- Text section
╭──
The World Cup kicks off in Brazil today, Thursday 12 June 2014. Because Brazil is 4 hours ahead of the UK, the earliest matches will kick off at 5pm, and the latest at 11pm UK time (although one match kicks-off at 2am!). The UK Government has relaxed licensing laws so pubs will be able to stay open beyond normal hours, especially to show England matches (however many there may be!). For football fans who wish to watch the live games in the pub, this is great news. However, the World Cup inevitably poses problems for employers. It is highly likely at least some employees will come in late to work having overindulged during World Cup celebrations or commiserations, and some will not come in at all.  Those that do make it in may be performing somewhere below par, resulting in a decrease in workforce productivity as employees deal with hangovers and are distracted by the results of the games.

So how do employers best respond to and, indeed, anticipate these issues? Is there a case for flexibility, and a relaxing of the rules, in acknowledgement that this is a rare event, or should normal rules apply? And what are “normal rules” in the new world of flexible working which itself kicks off on 30 June 2014?
╰──
- Exercise instructions
[A] In the text about the World Cup and employers, on what date does the new world of flexible working begin?
[B] For each statement, say whether it agrees with the text about the World Cup and employers, and quote the deciding words: (i) The UK Government has relaxed licensing laws so pubs can stay open beyond normal hours. (ii) The text says every employee will come in late to work. (iii) The text links a drop in workforce productivity to hangovers and distraction by game results.
[C] Continue the text about the World Cup and employers from the point where it stops.
The entries that follow were taken from a separate source.

- Extracted data entries
╭──
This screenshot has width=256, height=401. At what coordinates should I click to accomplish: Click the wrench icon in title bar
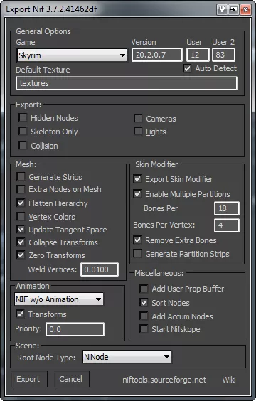(222, 10)
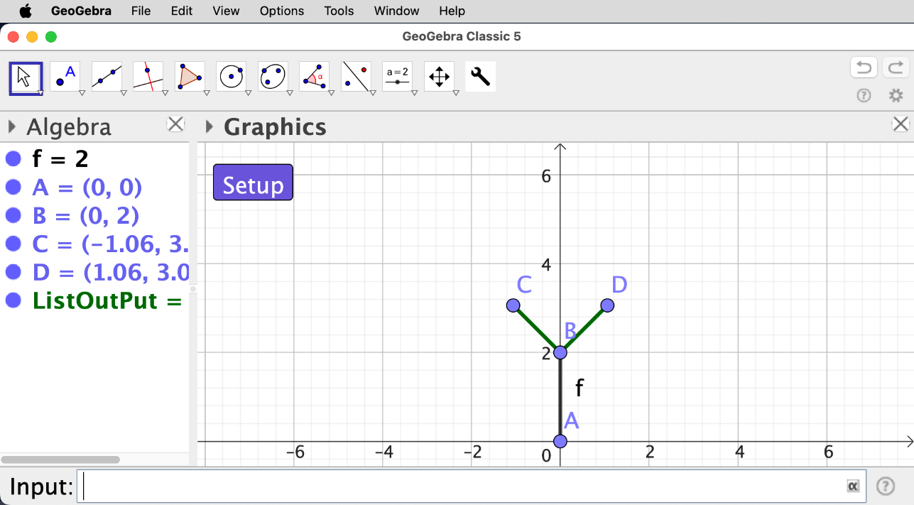Open the Tools menu
Screen dimensions: 914x505
pyautogui.click(x=339, y=11)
╰──
- Responses by item number
[A] 30 June 2014.

[B]
(i) Yes: "The UK Government has relaxed licensing laws so pubs will be able to stay open beyond normal hours"
(ii) No: "It is highly likely at least some employees will come in late to work"
(iii) Yes: "resulting in a decrease in workforce productivity as employees deal with hangovers and are distracted by the results of the games"

[C]
Football fever

Hangovers and tiredness from staying up to watch matches could lead to an increase in sickness absence during the World Cup. Employers should as a matter of course monitor sickness absence to observe its frequency and investigate the underlying causes of sickness absence – and it is key never to make assumptions. Employees who call in sick can be asked the reason for their sickness, albeit this conversation should of course be handled sensitively, and can be asked the likely date of their return to work.

Challenging absenteeism and lateness

If an employer is concerned that an employee may be lying about the reason for their sickness absence, it is technically entitled to ask the employee to produce evidence from a medical professional. However this obviously isn’t practical for all intermittent one-off absences and the SSP regulations mean that employers can’t insist on a doctor’s certificate for the first 7 days of administering SSP. Anecdotal evidence suggests that requiring employees to actually speak to someone to report their absence reduces the rate of absenteeism – the vast majority of people find lying in person harder than in writing. Another effective tool is the return to work interview. Whilst again this should be handled sensitively and shouldn’t stray into Big Brother territory, it can be a useful means of understanding if there may be an underlying issue which needs investigation or support (including potentially reasonable adjustments for a disability), and serves as a disincentive for more opportunistic absenteeism.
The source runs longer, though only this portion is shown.